16 JANUARY 1926, Page 31

PROPORTIONAL REPRESENTATION. By G. Horwill. (London : G. Allen and

Unwin. 6s. net.) PROPORTIONAL REPRESENTATION. By G. Horwill. (London : G. Allen and Unwin. 6s. net.) OUR opinion of Proportional Representation has wavered since it has been put to the proof in different countries and under different conditions. We still hold that logically it

is sound and desirable, but, as with some other schemes which seem to our reason impregnable, it has not worked as well as we thought it would ; it has not brought the expected benefits where it has been adopted.
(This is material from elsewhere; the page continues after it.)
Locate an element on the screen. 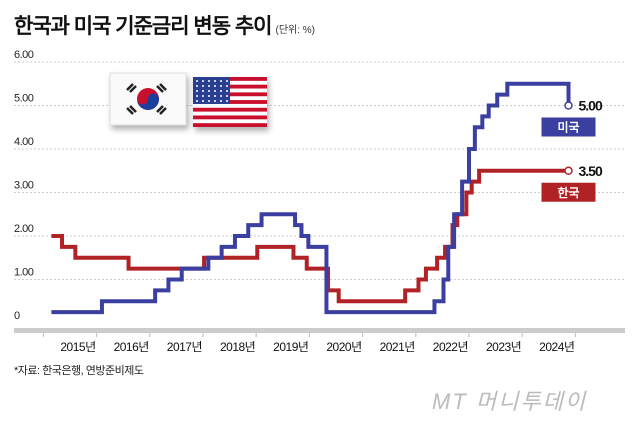 This screenshot has height=421, width=640. series-name-label: 미국 is located at coordinates (568, 128).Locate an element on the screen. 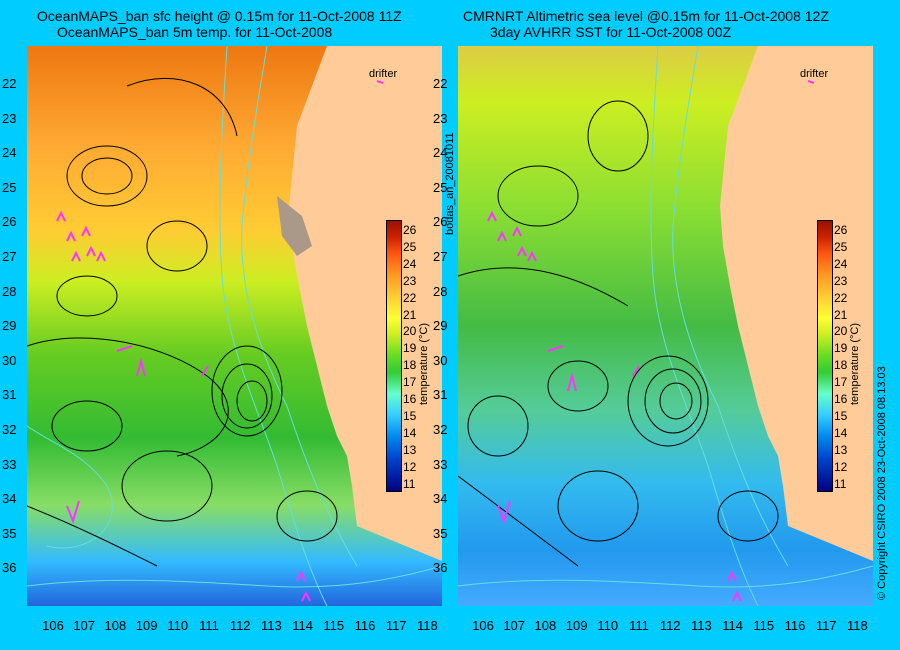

Mr. Horwill has written a book which sets out usefully the methods employed or proposed, and proceeds to find every possible fault in them, and no single merit except, perhaps, for some country such as India where peoples of utterly different races and religions may be gathered into one electorate. His sweeping and almost angry tone must be distasteful to those who like ourselves have hankering sympathy with such well-meant and reasonable proposals, but we cannot deny some of his conclusions. The machinery of " P.R." has not yet been adapted perfectly to bring about its aims, and perhaps cannot be. It opens the way for vigorous minorities, who deserve recognition, to impose their will on majorities who do not deserve to lose their powers.

It does lead to the formation of numerous groups with their evils and lessens the chance of any Government having a trustworthy working majority. We are driven to the con- clusion that those who should support it most heartily are those unbending individualists, who, not without some good reason, would like to sterilize Governments in which they only see the means of men infringing each other's liberties, impeding the free play of natural and economic laws and undermining the spirit of self-reliance and individual enterprise.